(Task to carry out) Quote only the lines that start at the line with "Where should I click to: Collapse" and run to the end of the entries; omit the pictures.
Dataset records Start Marker
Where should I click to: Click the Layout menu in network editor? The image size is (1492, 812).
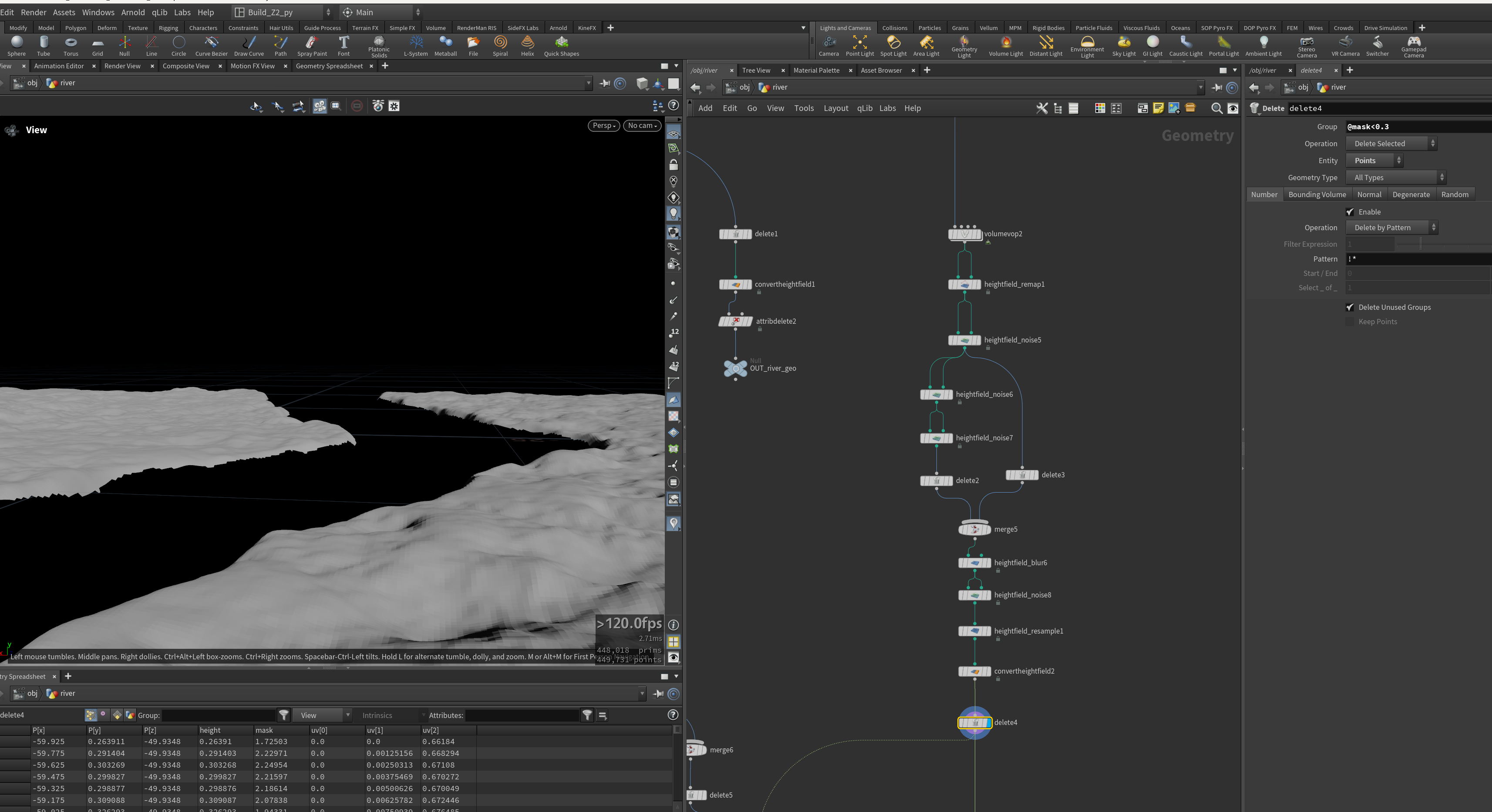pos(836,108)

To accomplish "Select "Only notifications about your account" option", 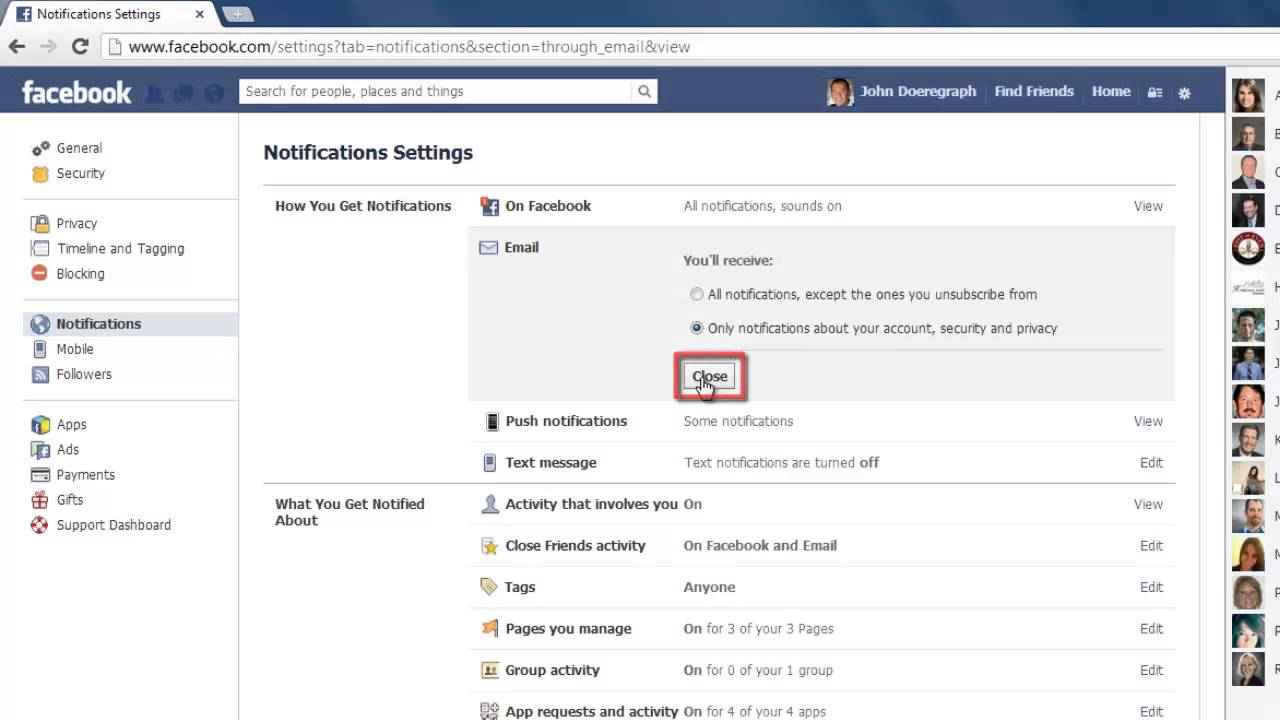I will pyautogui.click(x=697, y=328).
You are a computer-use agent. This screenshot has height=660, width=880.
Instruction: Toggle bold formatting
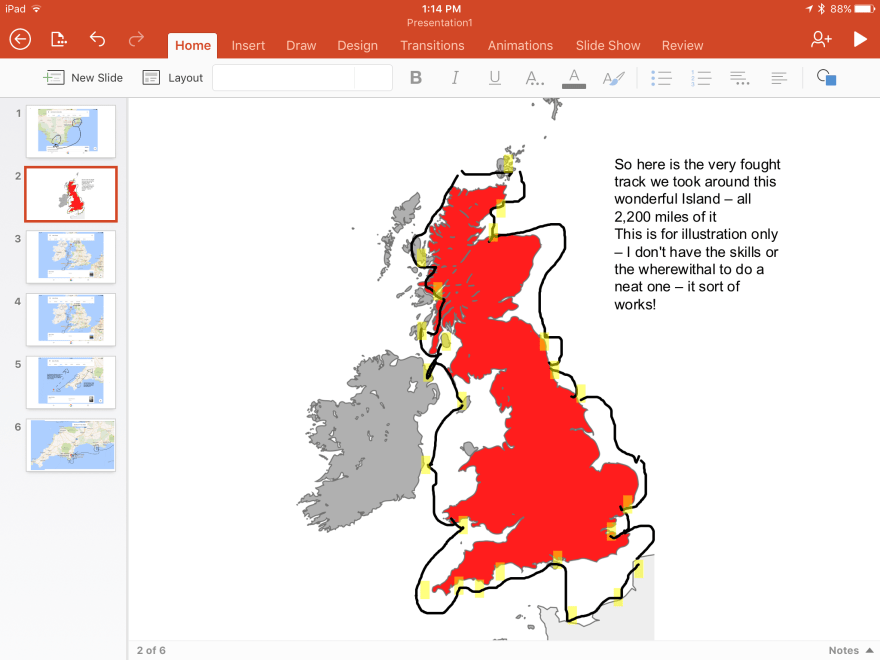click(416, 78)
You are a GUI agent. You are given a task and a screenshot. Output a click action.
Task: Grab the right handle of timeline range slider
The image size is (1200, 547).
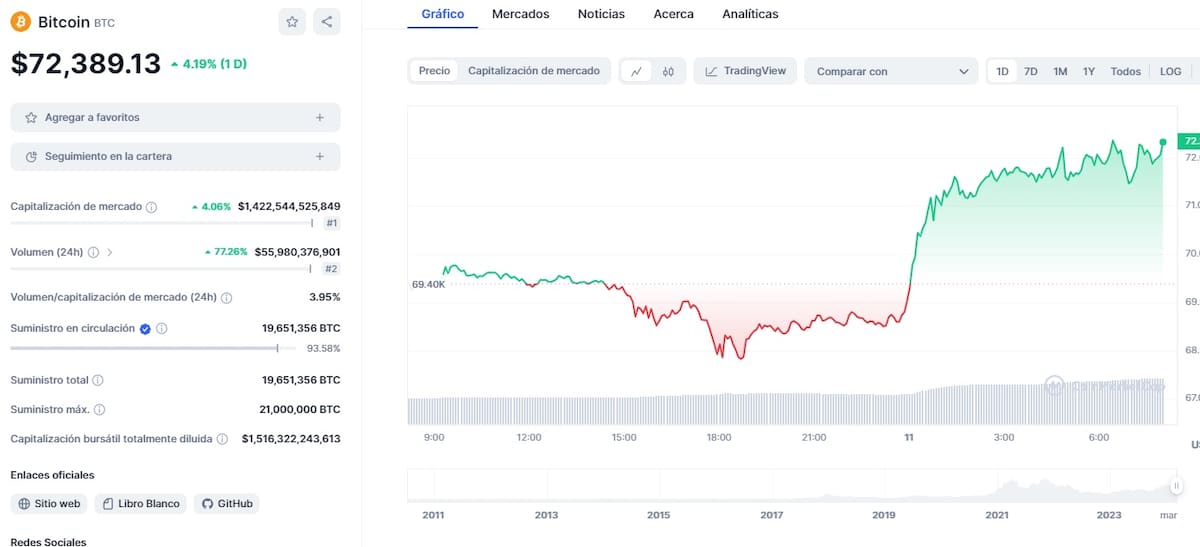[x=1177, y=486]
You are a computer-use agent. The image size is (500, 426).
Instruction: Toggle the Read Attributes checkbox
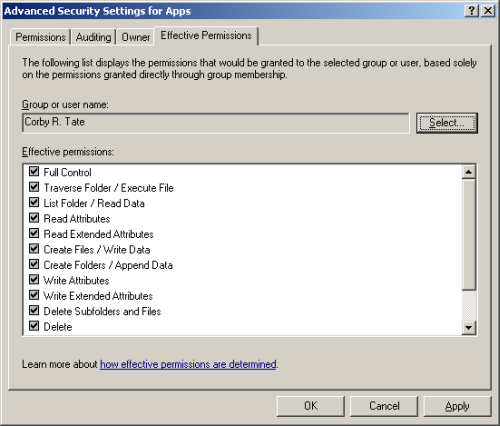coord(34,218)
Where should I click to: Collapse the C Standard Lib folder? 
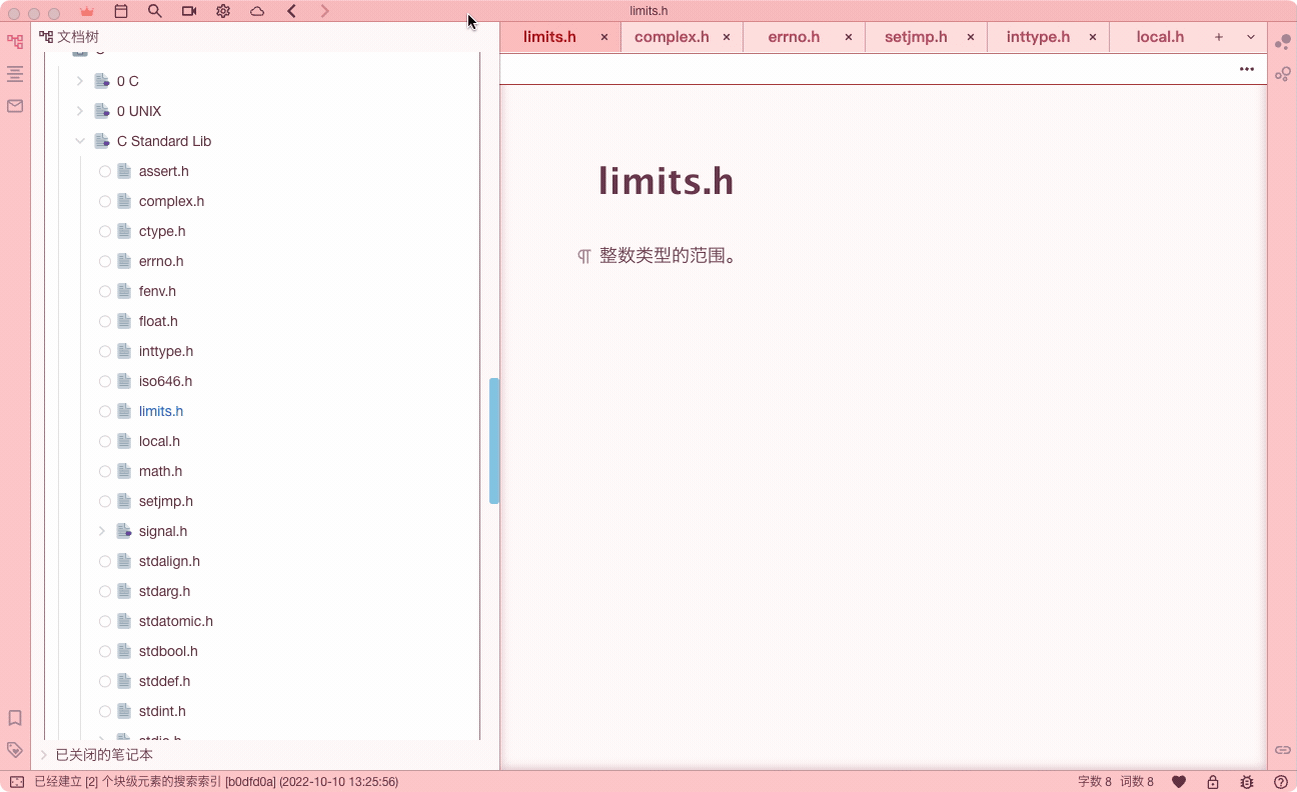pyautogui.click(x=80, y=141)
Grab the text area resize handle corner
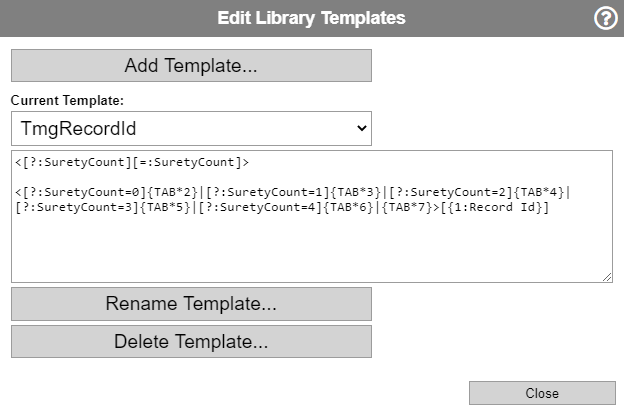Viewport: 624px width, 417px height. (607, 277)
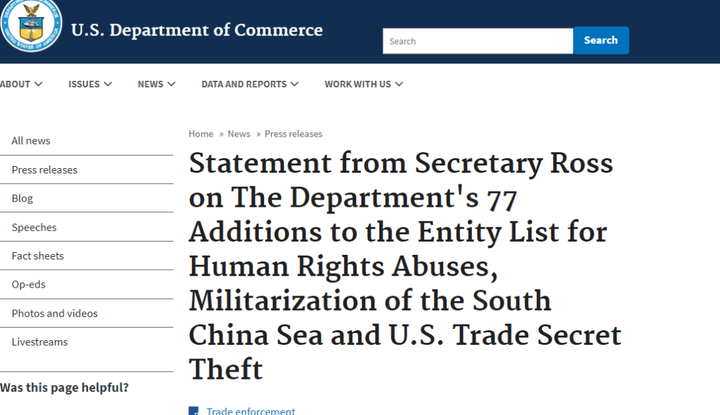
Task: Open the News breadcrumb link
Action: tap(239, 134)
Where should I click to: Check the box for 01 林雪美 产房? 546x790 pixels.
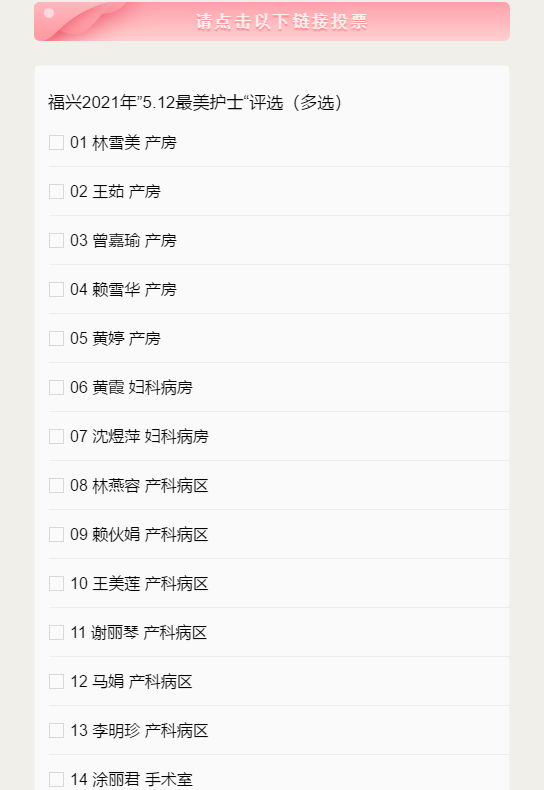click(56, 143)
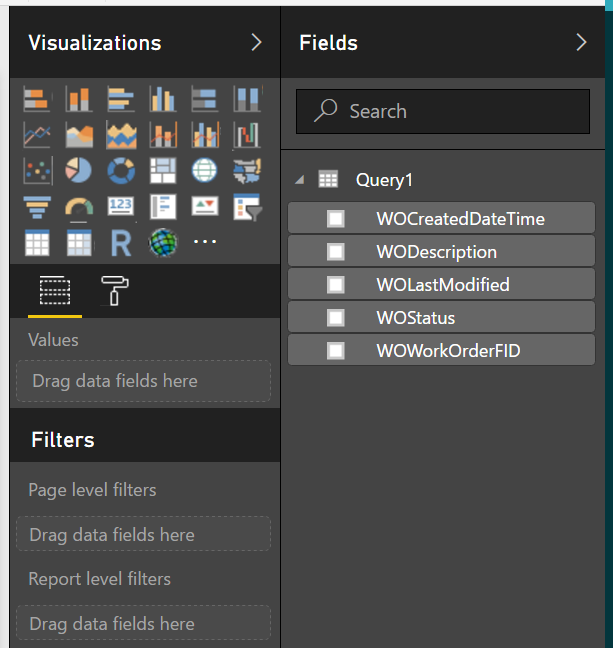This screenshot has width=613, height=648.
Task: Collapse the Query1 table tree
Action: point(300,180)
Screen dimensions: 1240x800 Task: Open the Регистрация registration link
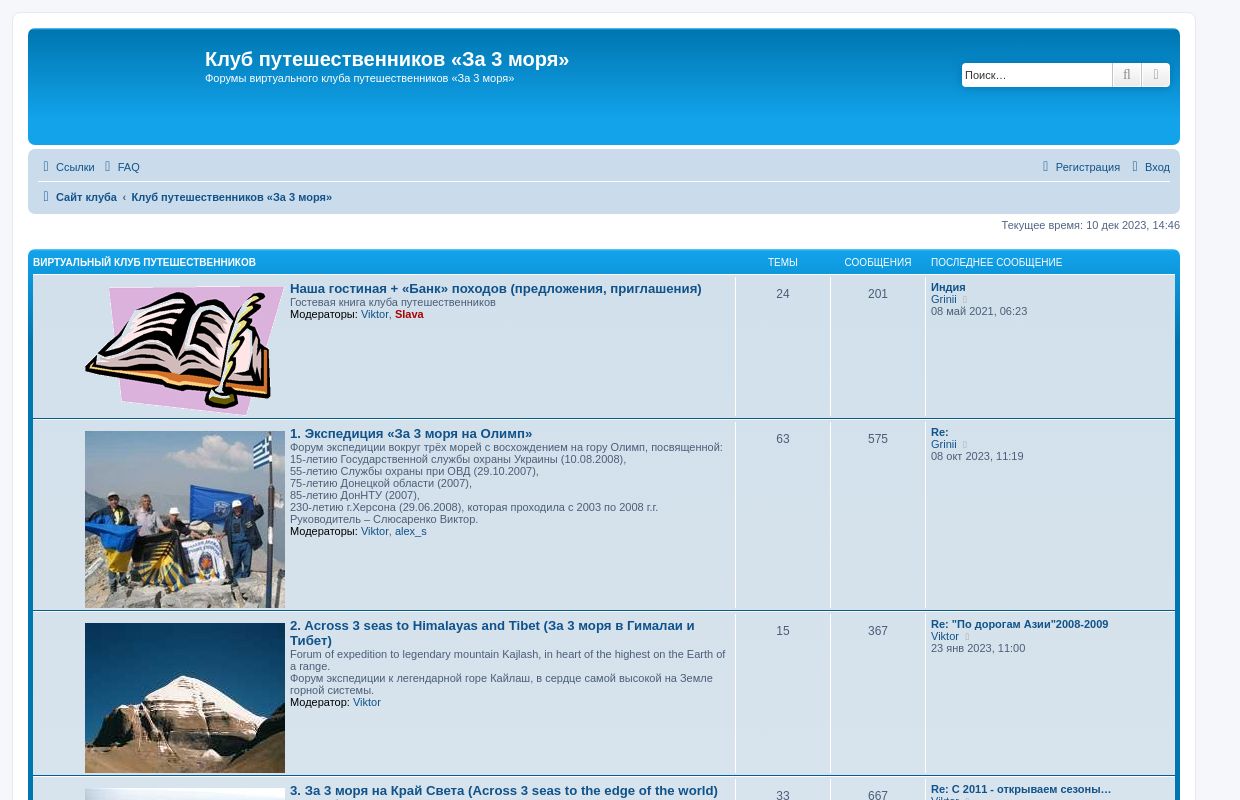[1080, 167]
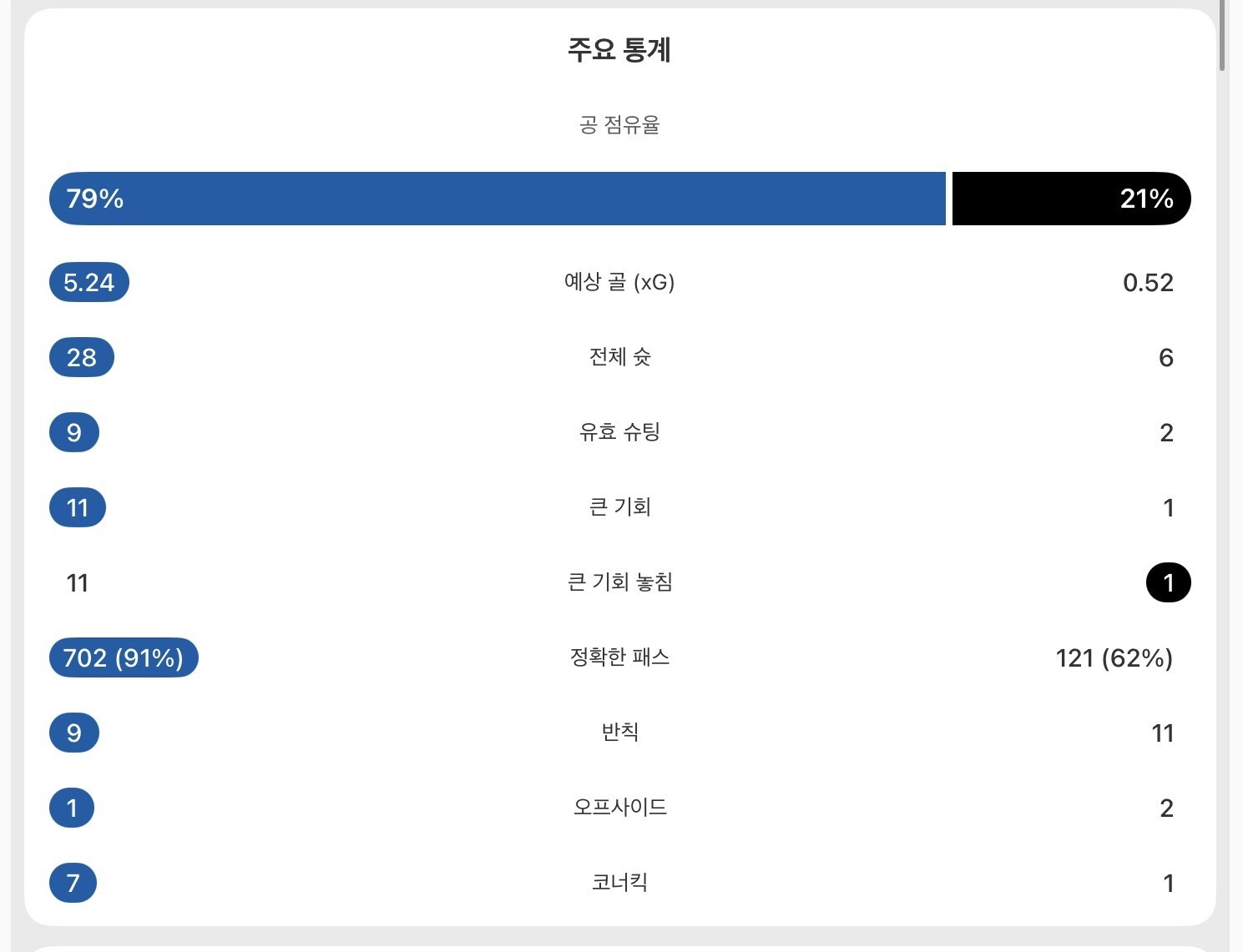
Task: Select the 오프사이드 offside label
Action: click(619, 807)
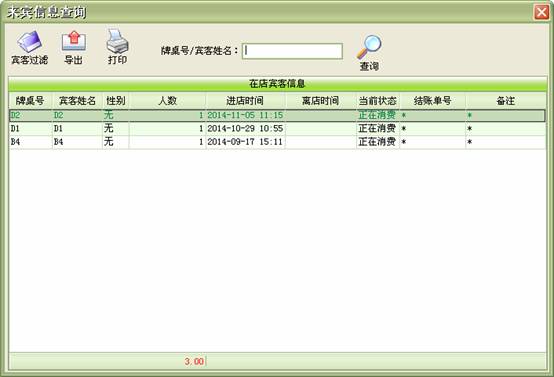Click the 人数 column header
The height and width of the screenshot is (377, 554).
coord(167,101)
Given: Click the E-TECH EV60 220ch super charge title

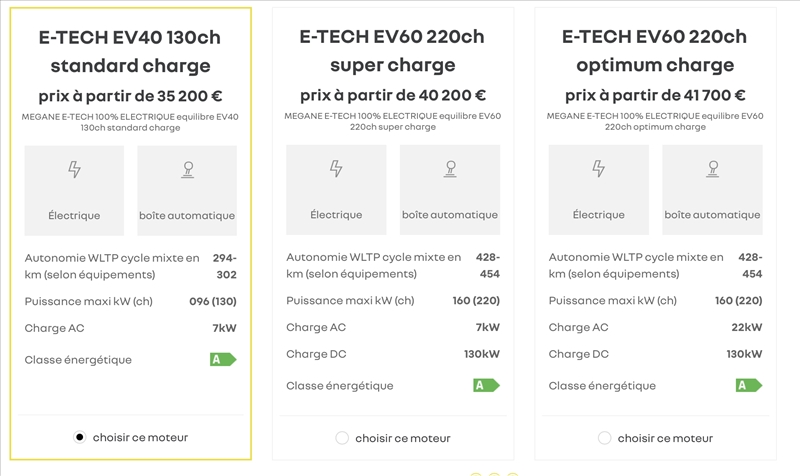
Dataset records End Marker
(Written answer)
Where should I click to: Collapse the C Standard Lib folder? 
pyautogui.click(x=80, y=141)
Grab the text area resize handle corner
Viewport: 624px width, 417px height. (607, 277)
Task: Open the News breadcrumb link
Action: tap(239, 134)
Where should I click to: Check the box for 01 林雪美 产房? 546x790 pixels.
click(56, 143)
This screenshot has width=613, height=648.
Task: Collapse the Query1 table tree
Action: point(300,180)
Screen dimensions: 1240x800 Task: Open the Регистрация registration link
[1080, 167]
Task: Select the 오프사이드 offside label
Action: click(619, 807)
Click the 人数 column header
The height and width of the screenshot is (377, 554).
coord(167,101)
Given: Click the E-TECH EV60 220ch super charge title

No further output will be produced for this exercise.